Exercise instructions
A - According to the passage about the design consultancy Mormedi, why does Jaime Moreno call the company a "global boutique"? Answer in one to three sentences.
B - Continue the passage about the design consultancy Mormedi, picking up after its last sentence.

Passage to read
..............................

Mormedi is a strategic design and innovation consultancy founded in 1998 by Jaime Moreno. The company is headquartered in Madrid, with a presence in Mexico City and Tokyo. Moreno describes the company as a “global boutique” as the majority of the company’s clients are outside of Spain, with the EU, USA, Latin America, Japan, and Korea being major markets.

Mormedi offers services including service design, physical design (space and product design), digital innovation, business model innovation and strategic foresight.

The company is a multicultural team that includes anthropologists sociologists, business strategists, architects, product designers, service designers, UX/UI designers, engineers, marketeers, storytelling and branding specialists, as well as a network of international experts.

Mormedi’s work has received numerous design awards, including International Forum Design awards (iF), Red Dot, German Design Awards, and GOOD design awards.

In 2015, Jaime Moreno was awarded the highest design honour in Spain, the National Design Award.

==Evolution==
Mormedi's roots lie in Industrial design but the company has expanded its capabilities and evolved to an integral offering that covers the whole process from strategy to implementation. Their core services include strategic design, industrial design, user interface, environmental design and transport.

==Designs and clients==
The company focuses on the transportation and mobility, “connected services” (which includes IoT and digital touchpoints for brands), “connected spaces” (retail and commercial) and financial services sectors.

..............................

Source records
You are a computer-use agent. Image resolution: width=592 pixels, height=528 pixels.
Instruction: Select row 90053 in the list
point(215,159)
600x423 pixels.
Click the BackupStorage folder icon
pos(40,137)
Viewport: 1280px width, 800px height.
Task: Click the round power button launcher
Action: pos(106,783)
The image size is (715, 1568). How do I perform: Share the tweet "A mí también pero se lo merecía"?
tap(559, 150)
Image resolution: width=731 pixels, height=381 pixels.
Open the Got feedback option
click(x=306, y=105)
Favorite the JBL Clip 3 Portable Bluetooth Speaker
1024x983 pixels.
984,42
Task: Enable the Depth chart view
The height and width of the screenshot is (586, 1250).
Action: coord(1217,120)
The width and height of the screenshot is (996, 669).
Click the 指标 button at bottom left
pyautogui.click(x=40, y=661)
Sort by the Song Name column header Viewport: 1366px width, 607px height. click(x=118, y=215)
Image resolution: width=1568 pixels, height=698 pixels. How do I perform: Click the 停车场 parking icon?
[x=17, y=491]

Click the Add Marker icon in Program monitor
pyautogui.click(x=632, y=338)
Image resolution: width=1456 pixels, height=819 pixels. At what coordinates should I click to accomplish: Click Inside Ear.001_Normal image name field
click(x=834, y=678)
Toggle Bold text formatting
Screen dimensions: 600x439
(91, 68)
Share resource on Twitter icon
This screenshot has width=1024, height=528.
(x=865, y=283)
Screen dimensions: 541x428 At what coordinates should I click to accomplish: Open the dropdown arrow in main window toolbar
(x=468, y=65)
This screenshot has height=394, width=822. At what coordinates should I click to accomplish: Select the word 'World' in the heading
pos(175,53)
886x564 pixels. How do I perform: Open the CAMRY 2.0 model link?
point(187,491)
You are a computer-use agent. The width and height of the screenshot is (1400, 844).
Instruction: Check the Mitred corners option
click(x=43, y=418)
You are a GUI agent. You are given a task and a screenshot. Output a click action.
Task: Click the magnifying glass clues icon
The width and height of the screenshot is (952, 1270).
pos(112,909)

..............................

Answers to the exercises
A - Moreno calls Mormedi a "global boutique" because most of its clients are outside Spain. Its major markets include the EU, the USA, Latin America, Japan, and Korea.

B -
In mobility, the company designs integrated services and touchpoints across the physical and the digital. This has included Spain’s commuter rail stations (known as Cercanías), work in aviation for companies including Iberia and Airbus, the design of the cargo transport system for HyperloopTT, and the digital, service, and vehicle concept for an autonomous vehicle.

In connected services, Mormedi works with companies such as Mitsubishi Electric in Japan, LG Electronics in Korea, and regularly works with Telefónica across service design and has designed devices including the Movistar Home and Home Gateway Units.

In connected spaces, Mormedi has worked on retail store design for a number of fashion brands and duty-free stores, as well as automated and unmanned retail, redesigned the employee experience for BBVA, and worked on the branch experience for banks including Banco Pichincha and Banco Santander.

In financial services, the company has worked across Europe, the Middle East, Latin America, and Australia for clients including Banco Santander, BBVA, and Bankia.

==Corporate==
Headquartered in Madrid Mormedi has representations in Asia and collaborates with a tight network of external experts.